Arrange the rows below as a numbered list, leaving out any blank lines. Include everything from the line containing "The width and height of the screenshot is (1110, 968)." down to the line containing "Looking at the screenshot, I should coord(464,813).", and nothing else.

── DATA RECORDS

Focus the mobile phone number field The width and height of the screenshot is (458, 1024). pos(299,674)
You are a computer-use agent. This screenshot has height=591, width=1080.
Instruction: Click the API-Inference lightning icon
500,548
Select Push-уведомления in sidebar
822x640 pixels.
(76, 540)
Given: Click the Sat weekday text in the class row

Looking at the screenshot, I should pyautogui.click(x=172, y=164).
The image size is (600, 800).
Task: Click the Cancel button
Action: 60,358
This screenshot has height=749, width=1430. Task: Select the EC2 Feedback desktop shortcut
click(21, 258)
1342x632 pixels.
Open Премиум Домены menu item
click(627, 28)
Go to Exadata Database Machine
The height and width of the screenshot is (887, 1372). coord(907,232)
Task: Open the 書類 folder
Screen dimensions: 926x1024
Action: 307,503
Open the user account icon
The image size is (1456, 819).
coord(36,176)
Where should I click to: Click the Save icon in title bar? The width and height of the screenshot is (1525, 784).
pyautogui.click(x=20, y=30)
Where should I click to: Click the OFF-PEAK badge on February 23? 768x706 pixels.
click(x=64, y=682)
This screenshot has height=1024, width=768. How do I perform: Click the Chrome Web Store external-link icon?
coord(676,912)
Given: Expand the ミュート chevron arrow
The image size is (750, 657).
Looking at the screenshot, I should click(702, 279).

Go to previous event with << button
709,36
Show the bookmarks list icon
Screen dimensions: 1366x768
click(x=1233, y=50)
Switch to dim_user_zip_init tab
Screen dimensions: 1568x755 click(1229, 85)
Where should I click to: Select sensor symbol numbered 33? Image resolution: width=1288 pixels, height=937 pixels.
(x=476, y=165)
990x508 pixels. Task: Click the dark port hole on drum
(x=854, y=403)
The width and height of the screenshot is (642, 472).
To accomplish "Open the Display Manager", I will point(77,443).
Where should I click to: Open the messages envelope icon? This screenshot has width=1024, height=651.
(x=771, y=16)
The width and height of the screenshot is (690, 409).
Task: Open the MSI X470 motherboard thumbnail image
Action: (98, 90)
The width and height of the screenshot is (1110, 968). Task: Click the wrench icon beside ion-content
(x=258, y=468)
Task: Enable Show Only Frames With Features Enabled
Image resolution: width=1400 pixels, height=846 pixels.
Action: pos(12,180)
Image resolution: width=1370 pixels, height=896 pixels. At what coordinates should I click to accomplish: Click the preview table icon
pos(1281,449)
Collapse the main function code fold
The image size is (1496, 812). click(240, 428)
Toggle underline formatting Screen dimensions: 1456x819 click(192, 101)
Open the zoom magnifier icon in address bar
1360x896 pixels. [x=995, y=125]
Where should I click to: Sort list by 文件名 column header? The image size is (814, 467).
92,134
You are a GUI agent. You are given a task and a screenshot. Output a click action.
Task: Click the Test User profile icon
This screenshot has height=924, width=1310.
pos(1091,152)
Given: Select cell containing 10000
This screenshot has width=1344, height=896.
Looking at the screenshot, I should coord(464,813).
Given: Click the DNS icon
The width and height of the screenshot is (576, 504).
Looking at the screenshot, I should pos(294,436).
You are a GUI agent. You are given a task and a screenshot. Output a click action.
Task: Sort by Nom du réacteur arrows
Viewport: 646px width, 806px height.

────

* **RESULT OF THIS TASK**:
1. The width and height of the screenshot is (1110, 968). Task: Click the wrench icon beside ion-content
2. (x=258, y=468)
3. Task: Enable Show Only Frames With Features Enabled
4. Image resolution: width=1400 pixels, height=846 pixels.
5. Action: pos(12,180)
6. Image resolution: width=1370 pixels, height=896 pixels. At what coordinates should I click to accomplish: Click the preview table icon
7. pos(1281,449)
8. Collapse the main function code fold
9. The image size is (1496, 812). click(240, 428)
10. Toggle underline formatting Screen dimensions: 1456x819 click(192, 101)
11. Open the zoom magnifier icon in address bar
12. 1360x896 pixels. [x=995, y=125]
13. Where should I click to: Sort list by 文件名 column header? The image size is (814, 467).
14. 92,134
15. You are a GUI agent. You are given a task and a screenshot. Output a click action.
16. Task: Click the Test User profile icon
17. This screenshot has height=924, width=1310.
18. pos(1091,152)
19. Given: Select cell containing 10000
20. This screenshot has width=1344, height=896.
21. Looking at the screenshot, I should coord(464,813).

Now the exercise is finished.